La extrañeza

La pregunta que se ofrece hoy es por qué nos alarmamos del frío en invierno y del calor en verano

Uno todavía recuerda los largos veranos de la infancia, con restricciones de agua y sin aire acondicionado. Recuerda también la espectral quietud de las ciudades, como si ardieran en la tarde sin fin de De Chirico. Nadie, entonces, se extrañaba de aquella situación, porque era la rueda del mundo que giraba sobre su eje y nos dejaba surtos, junto al fuego de julio y la soledad del ferragosto. La pregunta que se ofrece hoy es por qué nos alarmamos del frío en invierno y del calor en verano. Por qué, en definitiva, conceptuamos como extraño lo natural (al margen, claro, de los vaivenes del clima, fruto del hombre), siendo así que los noticieros abren sobrecogidos porque, ¡mediado julio!, hemos llegado a los cuarenta grados. ¿Alguien esperaba algo distinto?

Esto ha ocurrido también en la comida, que traslada su ámbito de la gastronomía a la farmacopea; y antes con el mero hecho de estar vivo. Freud, con su extraordinaria capacidad interpretativa, consiguió que entendiéramos cualquier acto usual como indicio de una desviación o un trauma. El maestro vienés, que tenía una espantosa aversión a las momias y se fumaba un manojo de puros cada día, encontró tiempo para diagnosticarnos una "psicopatología de la vida cotidiana", de modo que la normalidad era, en verdad, una profunda anomalía, que formaba parte de un todo pernicioso, de una monstruosidad esencial e ineludible. Ahí tienen ustedes a Su Santidad, recomendando a la muchachada que coma menos carne para salvar el planeta. Asunto muy loable y oportuno.

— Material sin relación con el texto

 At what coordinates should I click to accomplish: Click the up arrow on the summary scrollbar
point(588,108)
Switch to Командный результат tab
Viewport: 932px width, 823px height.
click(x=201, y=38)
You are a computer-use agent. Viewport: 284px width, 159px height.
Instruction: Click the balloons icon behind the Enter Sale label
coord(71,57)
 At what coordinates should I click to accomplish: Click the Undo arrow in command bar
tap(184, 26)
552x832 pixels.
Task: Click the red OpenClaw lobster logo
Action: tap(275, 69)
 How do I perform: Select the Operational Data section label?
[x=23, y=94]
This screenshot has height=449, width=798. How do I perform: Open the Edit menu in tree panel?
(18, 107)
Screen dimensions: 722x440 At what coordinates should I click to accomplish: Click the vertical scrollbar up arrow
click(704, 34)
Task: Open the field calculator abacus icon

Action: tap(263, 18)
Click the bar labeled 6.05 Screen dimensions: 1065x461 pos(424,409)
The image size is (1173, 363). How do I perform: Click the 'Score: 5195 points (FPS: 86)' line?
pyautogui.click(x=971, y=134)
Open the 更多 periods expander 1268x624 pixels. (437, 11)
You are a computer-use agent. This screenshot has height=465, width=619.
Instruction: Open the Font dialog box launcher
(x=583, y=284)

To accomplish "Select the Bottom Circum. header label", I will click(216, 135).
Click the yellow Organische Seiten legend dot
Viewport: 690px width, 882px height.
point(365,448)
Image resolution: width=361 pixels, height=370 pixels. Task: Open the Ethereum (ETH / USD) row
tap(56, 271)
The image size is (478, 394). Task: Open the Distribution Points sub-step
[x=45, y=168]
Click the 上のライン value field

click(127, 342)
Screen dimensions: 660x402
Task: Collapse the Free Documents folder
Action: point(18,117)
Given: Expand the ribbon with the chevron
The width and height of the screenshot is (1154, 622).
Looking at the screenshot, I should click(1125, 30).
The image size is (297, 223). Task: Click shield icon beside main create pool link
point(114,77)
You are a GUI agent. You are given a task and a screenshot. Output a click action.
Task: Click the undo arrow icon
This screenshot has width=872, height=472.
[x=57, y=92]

Recordemos, no obstante, que cuando Da Vinci y Botticelli montaron su restaurante (se llamaba La enseña de las tres ranas de Sandro y Leonardo y era, digamos, casi vegetariano), la clientela no se tomó demasiado bien aquella abundancia de verdura, diestramente esparcida por el plato.

El mundo es lo suficientemente extraño y maravilloso como para añadirle esta forma de concebir la existencia, entre la patología y la clínica. Convertir cualquier hecho normal en un suceso amenazador y hostil, no es sino una tediosa e irresponsable forma de apocalipsis. Un apocalipsis a perpetuidad, cuyo fin es transformarnos en animales temerosos y sin juicio. Puede que el calor nos fulmine o puede que colapsemos tras una exigua cena. No habrá ocurrido nada, sin embargo, que no sepamos desde antiguo. El sentido común nos dirige a la sombra y al agua, hoy como en Ur y Babilonia. En puridad, este miedo a la muerte no es sino un peligroso y braceante miedo a la vida.